◆ **SHORT PROBLEM 1**: Extract the passage of the article on secret CIA prisons from "Bush's confession that" up to and including "of the Geneva Conventions.".
◆ **SHORT PROBLEM 2**: According to the article on secret CIA prisons, why did the July Supreme Court ruling force the administration's hand on the CIA's "black sites"? Answer in one to three sentences.

◆ **EXCERPT**:
================
Thursday, September 07, 2006

Playing the terror card again

Bush's confession that the CIA has been secretly holding prisoners is a cynical move to boost Republicans in the polls.



By Glenn Greenwald

President Bush acknowledged on Wednesday, for the first time, that the CIA has been holding top al-Qaida prisoners, including Khalid Sheik Mohammed, in secret prisons. Bush announced that 14 such prisoners would be transferred to the Pentagon's custody at Guantánamo Bay, Cuba. The president also said that those prisoners would be tried before a military commission and, consistent with a Supreme Court ruling in July, would be afforded the protections of the Geneva Conventions.

This announcement may appear superficially to constitute a reversal, or even a capitulation, by the Bush administration, but there are significant political benefits to be gained from the White House's maneuver, including election-season pressure on lawmakers to support policies the administration has pursued all along for the "war on terror."

Last November, reporter Dana Priest revealed in the Washington Post that the Bush administration has "been hiding and interrogating some of its most important al-Qaida captives" in secret CIA-operated prisons, known as "black sites," located in Eastern Europe and elsewhere around the globe. Shortly thereafter, ABC News reported that one of those prisoners was Mohammed, the al-Qaida member who the Bush administration claims was the "mastermind" of 9/11. ABC also reported that in one of the black sites, Mohammed was subjected to "waterboarding," a practice the White House describes as an "enhanced interrogation technique" but that many human rights advocates consider to be a form of torture.

Although the Bush administration refused to confirm or deny Priest's story, it has claimed generally since 9/11 that members of al-Qaida are not prisoners of war, but instead are "enemy combatants," and therefore are entitled to no protections under the Geneva Conventions. That theory would legally justify secret detentions or any other treatment of al-Qaida detainees. But in July, the U.S. Supreme Court rejected that claim in Hamdan v. Rumsfeld, ruling that the Geneva Conventions apply to all detainees, including al-Qaida members. That ruling forced the administration's hand with regard to the CIA's "black sites," as it would be illegal under Hamdan to continue to hold detainees in secret prisons beyond the reach of the law.
================
◆ **DATA PROVIDED**:
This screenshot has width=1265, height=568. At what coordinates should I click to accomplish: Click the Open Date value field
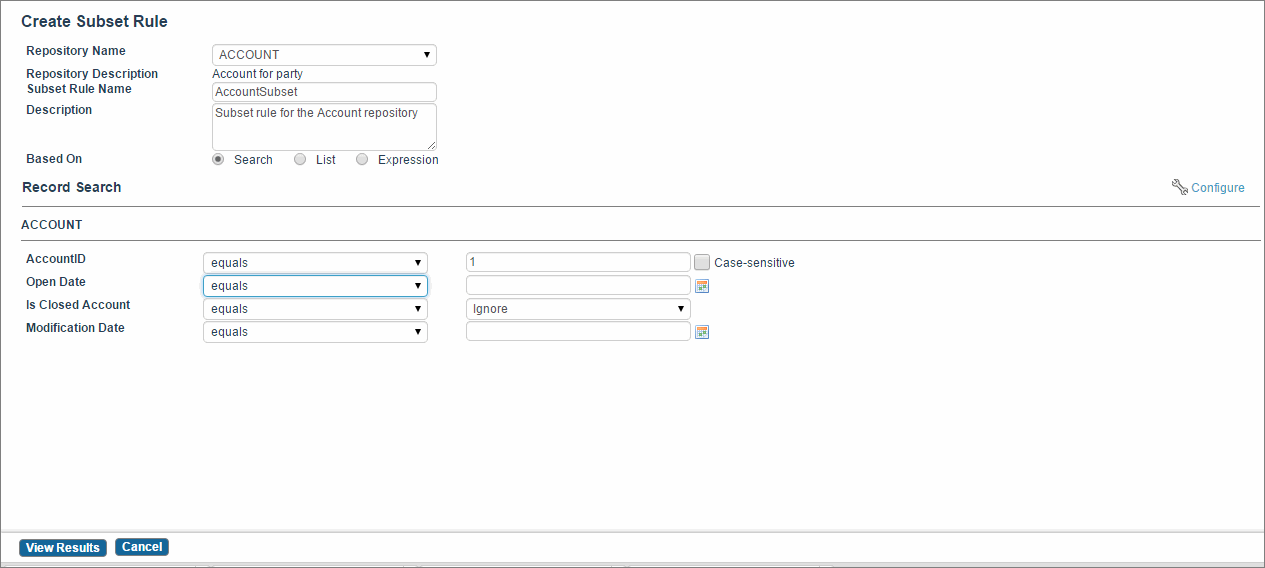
================
◆ **EXERCISE RESULT 1**:
Bush's confession that the CIA has been secretly holding prisoners is a cynical move to boost Republicans in the polls.



By Glenn Greenwald

President Bush acknowledged on Wednesday, for the first time, that the CIA has been holding top al-Qaida prisoners, including Khalid Sheik Mohammed, in secret prisons. Bush announced that 14 such prisoners would be transferred to the Pentagon's custody at Guantánamo Bay, Cuba. The president also said that those prisoners would be tried before a military commission and, consistent with a Supreme Court ruling in July, would be afforded the protections of the Geneva Conventions.

◆ **EXERCISE RESULT 2**: In Hamdan v. Rumsfeld, the Supreme Court ruled that the Geneva Conventions apply to all detainees, including al-Qaida members. Under that ruling, continuing to hold detainees in secret prisons beyond the reach of the law would be illegal.